= Stored data =
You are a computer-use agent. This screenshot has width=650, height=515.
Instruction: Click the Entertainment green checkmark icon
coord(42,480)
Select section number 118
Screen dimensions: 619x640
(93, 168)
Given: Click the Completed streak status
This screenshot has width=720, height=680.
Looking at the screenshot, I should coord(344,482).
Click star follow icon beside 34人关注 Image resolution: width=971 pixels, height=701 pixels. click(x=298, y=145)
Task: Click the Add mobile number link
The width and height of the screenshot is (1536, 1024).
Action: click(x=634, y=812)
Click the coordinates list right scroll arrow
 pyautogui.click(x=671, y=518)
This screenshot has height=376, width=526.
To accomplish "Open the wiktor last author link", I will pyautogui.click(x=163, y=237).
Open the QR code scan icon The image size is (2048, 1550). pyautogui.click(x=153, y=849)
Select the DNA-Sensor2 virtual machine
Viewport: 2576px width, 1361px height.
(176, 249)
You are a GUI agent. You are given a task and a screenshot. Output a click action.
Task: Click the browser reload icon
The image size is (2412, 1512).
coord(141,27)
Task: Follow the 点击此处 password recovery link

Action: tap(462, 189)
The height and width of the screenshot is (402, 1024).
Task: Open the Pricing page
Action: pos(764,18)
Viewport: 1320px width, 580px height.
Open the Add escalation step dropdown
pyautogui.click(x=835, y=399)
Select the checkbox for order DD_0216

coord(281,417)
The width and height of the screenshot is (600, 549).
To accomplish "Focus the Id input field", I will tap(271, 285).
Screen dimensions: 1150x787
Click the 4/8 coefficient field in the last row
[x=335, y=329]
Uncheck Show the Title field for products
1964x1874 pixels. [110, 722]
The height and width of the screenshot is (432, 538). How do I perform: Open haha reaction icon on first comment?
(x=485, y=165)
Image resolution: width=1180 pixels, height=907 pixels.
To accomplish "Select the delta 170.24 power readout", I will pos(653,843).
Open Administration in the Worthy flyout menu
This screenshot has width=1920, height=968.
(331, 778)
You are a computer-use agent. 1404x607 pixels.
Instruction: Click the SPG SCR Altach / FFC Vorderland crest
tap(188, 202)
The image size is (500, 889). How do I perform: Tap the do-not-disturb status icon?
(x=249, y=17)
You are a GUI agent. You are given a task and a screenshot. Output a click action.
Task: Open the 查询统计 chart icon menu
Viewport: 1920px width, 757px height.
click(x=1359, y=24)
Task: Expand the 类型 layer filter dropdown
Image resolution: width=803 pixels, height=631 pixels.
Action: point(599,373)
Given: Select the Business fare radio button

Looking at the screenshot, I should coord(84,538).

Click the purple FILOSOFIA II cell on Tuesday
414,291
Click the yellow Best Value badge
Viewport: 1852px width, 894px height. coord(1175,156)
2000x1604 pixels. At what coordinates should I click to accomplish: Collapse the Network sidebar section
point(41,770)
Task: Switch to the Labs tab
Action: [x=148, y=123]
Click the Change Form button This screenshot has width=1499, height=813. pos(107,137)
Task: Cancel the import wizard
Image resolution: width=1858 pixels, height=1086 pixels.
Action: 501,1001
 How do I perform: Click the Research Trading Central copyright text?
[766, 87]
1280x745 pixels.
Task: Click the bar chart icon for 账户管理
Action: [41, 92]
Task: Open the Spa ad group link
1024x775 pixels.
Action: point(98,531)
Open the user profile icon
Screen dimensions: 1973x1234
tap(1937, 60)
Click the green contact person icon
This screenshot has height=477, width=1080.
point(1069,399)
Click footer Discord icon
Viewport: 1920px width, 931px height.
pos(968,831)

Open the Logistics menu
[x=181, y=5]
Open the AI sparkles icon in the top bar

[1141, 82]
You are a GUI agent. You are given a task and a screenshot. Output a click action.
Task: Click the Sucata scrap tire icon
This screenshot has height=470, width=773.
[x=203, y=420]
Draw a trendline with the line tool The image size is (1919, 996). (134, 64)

= Exercise prompt =
Retype the records from their first line through the line containing "(x=485, y=165)", with both of those lines included, keeping every line identical and adding nothing else.

= Task output =
You are a computer-use agent. This screenshot has width=650, height=515.
Instruction: Click the Entertainment green checkmark icon
coord(42,480)
Select section number 118
Screen dimensions: 619x640
(93, 168)
Given: Click the Completed streak status
This screenshot has width=720, height=680.
Looking at the screenshot, I should coord(344,482).
Click star follow icon beside 34人关注 Image resolution: width=971 pixels, height=701 pixels. click(x=298, y=145)
Task: Click the Add mobile number link
The width and height of the screenshot is (1536, 1024).
Action: click(x=634, y=812)
Click the coordinates list right scroll arrow
 pyautogui.click(x=671, y=518)
This screenshot has height=376, width=526.
To accomplish "Open the wiktor last author link", I will pyautogui.click(x=163, y=237).
Open the QR code scan icon The image size is (2048, 1550). pyautogui.click(x=153, y=849)
Select the DNA-Sensor2 virtual machine
Viewport: 2576px width, 1361px height.
(176, 249)
You are a GUI agent. You are given a task and a screenshot. Output a click action.
Task: Click the browser reload icon
The image size is (2412, 1512).
coord(141,27)
Task: Follow the 点击此处 password recovery link

Action: tap(462, 189)
The height and width of the screenshot is (402, 1024).
Task: Open the Pricing page
Action: pos(764,18)
Viewport: 1320px width, 580px height.
Open the Add escalation step dropdown
pyautogui.click(x=835, y=399)
Select the checkbox for order DD_0216

coord(281,417)
The width and height of the screenshot is (600, 549).
To accomplish "Focus the Id input field", I will tap(271, 285).
Screen dimensions: 1150x787
Click the 4/8 coefficient field in the last row
[x=335, y=329]
Uncheck Show the Title field for products
1964x1874 pixels. [110, 722]
The height and width of the screenshot is (432, 538). How do I perform: Open haha reaction icon on first comment?
(x=485, y=165)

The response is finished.